■ **WORK ORDER**
Return the full listing unchanged, apart from leaving out its images.

■ **INPUT FOR THIS TASK**

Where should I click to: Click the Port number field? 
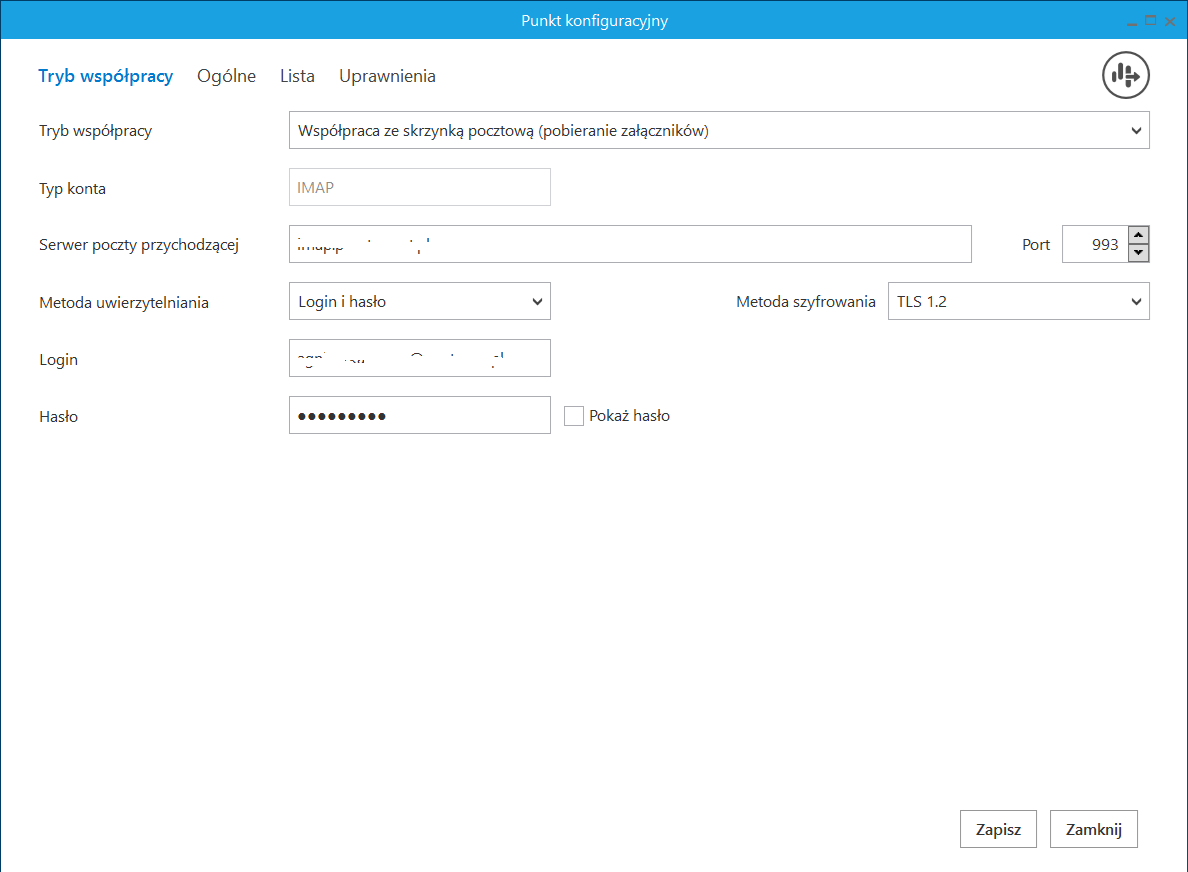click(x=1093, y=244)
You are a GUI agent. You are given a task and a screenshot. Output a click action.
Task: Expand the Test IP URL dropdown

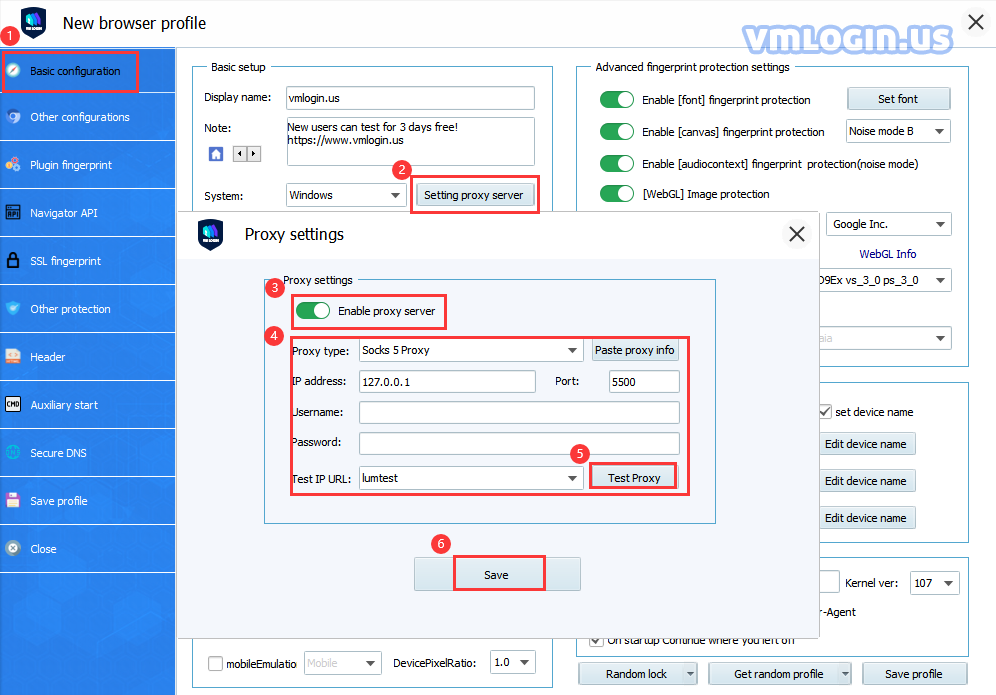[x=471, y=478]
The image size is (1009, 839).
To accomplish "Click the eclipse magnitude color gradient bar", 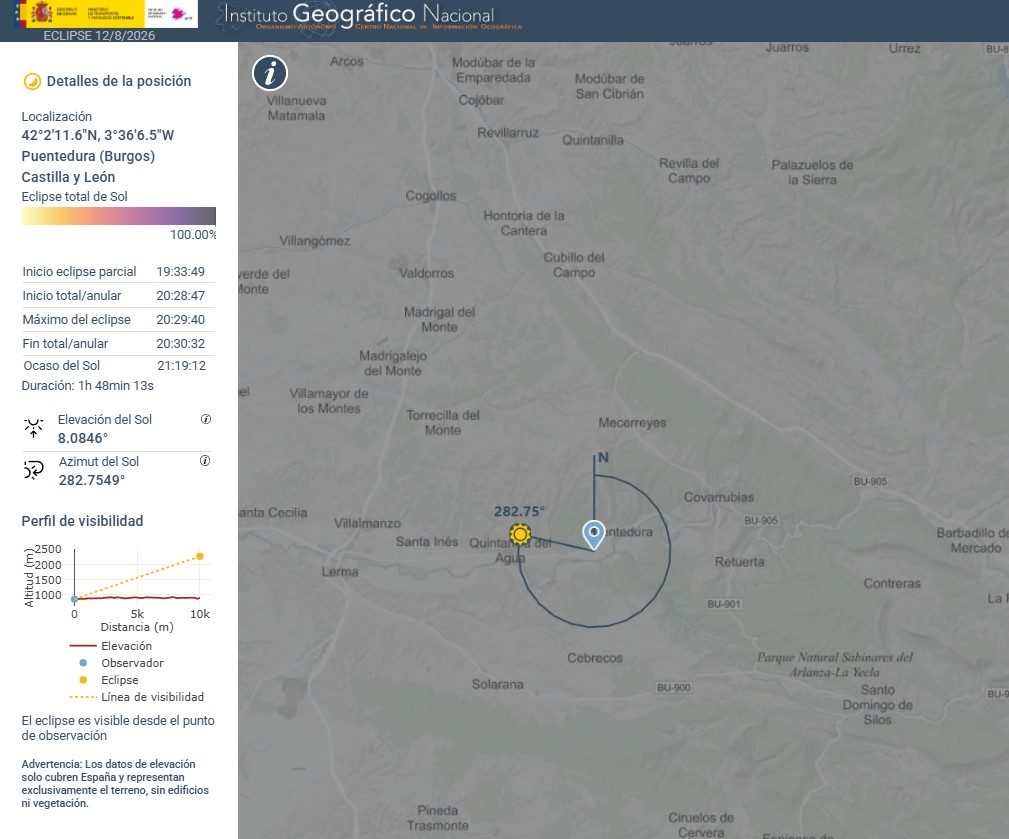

■ **WRITTEN RESPONSE**
Where should I click to: Click the Port number field? 
click(x=1093, y=244)
You are a GUI agent. You are given a task and a screenshot. Output a click action.
Task: Expand the Test IP URL dropdown

[x=471, y=478]
The image size is (1009, 839).
To accomplish "Click the eclipse magnitude color gradient bar", 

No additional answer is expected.